#### Written task
Select each line of the material below that contains the word "checkmark", and copy those lines out.

#### Material to process
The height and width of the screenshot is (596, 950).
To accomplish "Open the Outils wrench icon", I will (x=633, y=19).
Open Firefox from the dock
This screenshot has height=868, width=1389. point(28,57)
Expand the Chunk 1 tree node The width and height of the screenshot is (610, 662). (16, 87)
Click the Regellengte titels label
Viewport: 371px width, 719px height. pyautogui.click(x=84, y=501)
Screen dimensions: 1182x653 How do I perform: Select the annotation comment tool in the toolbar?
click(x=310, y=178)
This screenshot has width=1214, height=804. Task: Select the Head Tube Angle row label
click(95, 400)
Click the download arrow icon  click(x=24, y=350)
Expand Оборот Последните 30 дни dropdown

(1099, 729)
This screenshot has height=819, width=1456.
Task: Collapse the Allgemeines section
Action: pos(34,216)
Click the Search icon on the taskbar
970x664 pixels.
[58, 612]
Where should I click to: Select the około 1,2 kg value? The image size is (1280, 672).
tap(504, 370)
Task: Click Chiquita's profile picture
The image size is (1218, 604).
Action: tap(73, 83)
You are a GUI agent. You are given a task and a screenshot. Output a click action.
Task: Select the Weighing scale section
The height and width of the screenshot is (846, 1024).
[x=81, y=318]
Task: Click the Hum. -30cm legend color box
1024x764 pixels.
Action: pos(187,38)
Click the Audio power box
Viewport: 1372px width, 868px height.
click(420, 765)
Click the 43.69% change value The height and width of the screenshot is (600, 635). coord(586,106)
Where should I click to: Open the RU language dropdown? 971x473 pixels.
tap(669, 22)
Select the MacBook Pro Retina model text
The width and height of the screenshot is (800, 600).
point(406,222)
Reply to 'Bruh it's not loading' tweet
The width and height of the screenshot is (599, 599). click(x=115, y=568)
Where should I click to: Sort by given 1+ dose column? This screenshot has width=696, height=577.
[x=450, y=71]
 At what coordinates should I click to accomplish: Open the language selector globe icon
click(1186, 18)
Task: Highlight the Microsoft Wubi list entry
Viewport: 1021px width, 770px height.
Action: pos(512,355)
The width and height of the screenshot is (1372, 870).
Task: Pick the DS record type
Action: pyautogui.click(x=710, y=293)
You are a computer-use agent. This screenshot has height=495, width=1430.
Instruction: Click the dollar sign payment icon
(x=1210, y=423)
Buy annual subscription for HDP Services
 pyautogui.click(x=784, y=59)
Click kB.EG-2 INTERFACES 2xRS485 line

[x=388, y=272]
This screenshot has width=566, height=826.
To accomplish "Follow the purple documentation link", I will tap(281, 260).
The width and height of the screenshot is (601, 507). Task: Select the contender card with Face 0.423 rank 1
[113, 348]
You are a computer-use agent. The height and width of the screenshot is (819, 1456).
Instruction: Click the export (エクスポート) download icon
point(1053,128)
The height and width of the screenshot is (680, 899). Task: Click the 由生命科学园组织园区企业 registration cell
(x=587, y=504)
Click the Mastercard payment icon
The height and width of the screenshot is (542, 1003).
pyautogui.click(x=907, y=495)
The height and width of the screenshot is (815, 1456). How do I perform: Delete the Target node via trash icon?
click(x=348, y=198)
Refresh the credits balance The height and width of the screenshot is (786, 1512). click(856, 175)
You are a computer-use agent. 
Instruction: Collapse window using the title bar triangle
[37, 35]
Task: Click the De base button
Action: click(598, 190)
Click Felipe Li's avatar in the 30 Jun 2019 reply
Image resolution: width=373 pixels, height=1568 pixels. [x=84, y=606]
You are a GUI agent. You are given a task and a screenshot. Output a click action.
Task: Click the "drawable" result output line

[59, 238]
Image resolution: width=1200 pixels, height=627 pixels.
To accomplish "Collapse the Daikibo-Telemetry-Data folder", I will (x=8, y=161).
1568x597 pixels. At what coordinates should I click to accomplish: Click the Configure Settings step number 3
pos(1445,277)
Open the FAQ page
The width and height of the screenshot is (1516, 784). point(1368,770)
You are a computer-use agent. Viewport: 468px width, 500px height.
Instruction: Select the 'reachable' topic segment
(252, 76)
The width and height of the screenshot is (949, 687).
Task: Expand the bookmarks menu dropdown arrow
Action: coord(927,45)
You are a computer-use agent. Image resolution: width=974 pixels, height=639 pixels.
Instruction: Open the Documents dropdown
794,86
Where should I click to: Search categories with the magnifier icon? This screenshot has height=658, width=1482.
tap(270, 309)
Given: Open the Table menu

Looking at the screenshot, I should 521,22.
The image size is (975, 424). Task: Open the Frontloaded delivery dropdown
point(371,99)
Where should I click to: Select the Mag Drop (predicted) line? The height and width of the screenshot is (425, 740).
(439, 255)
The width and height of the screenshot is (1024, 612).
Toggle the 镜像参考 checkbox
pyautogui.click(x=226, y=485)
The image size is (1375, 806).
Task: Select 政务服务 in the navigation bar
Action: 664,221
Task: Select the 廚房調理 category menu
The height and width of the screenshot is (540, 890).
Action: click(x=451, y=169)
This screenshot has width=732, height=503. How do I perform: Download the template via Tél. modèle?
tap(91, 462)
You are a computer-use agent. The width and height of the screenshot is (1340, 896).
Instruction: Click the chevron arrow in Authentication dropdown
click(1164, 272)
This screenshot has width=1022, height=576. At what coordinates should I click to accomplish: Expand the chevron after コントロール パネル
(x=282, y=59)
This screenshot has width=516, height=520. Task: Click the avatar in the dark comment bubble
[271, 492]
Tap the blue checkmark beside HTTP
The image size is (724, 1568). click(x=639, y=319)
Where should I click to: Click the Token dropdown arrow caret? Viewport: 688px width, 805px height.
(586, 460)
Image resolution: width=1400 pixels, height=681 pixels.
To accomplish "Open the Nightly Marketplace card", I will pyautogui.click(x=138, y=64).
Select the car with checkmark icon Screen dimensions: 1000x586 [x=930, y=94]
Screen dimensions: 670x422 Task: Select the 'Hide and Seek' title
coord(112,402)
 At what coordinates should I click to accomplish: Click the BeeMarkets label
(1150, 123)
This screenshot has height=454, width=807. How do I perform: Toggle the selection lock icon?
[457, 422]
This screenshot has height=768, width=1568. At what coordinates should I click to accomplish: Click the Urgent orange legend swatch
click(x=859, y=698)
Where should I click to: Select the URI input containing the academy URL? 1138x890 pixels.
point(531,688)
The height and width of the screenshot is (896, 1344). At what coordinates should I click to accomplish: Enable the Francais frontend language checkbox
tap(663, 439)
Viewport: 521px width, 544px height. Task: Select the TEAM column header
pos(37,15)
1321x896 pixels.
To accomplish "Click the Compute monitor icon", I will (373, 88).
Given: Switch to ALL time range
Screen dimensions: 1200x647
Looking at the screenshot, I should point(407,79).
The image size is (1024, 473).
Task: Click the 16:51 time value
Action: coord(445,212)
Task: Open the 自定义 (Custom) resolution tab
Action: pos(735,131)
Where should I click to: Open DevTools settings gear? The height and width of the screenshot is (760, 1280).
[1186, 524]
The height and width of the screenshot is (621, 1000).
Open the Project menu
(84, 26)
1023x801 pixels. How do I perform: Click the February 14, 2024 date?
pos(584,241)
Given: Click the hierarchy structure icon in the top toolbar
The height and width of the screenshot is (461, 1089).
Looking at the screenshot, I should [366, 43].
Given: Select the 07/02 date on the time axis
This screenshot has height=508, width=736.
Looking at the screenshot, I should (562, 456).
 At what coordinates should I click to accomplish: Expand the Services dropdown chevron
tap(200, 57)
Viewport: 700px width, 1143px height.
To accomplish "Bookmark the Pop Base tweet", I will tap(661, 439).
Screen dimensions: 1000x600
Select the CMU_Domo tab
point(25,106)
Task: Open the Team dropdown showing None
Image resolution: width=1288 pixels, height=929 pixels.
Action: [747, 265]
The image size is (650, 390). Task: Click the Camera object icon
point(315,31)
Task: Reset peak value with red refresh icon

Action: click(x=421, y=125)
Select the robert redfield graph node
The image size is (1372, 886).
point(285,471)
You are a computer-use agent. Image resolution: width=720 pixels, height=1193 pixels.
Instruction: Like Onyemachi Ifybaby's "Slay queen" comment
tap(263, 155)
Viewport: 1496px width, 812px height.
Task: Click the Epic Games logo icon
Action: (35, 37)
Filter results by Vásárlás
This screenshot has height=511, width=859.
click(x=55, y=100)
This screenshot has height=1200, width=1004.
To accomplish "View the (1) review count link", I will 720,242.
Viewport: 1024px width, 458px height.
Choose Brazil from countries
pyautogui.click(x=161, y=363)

#### Written solution
Tap the blue checkmark beside HTTP
Select the car with checkmark icon Screen dimensions: 1000x586 [x=930, y=94]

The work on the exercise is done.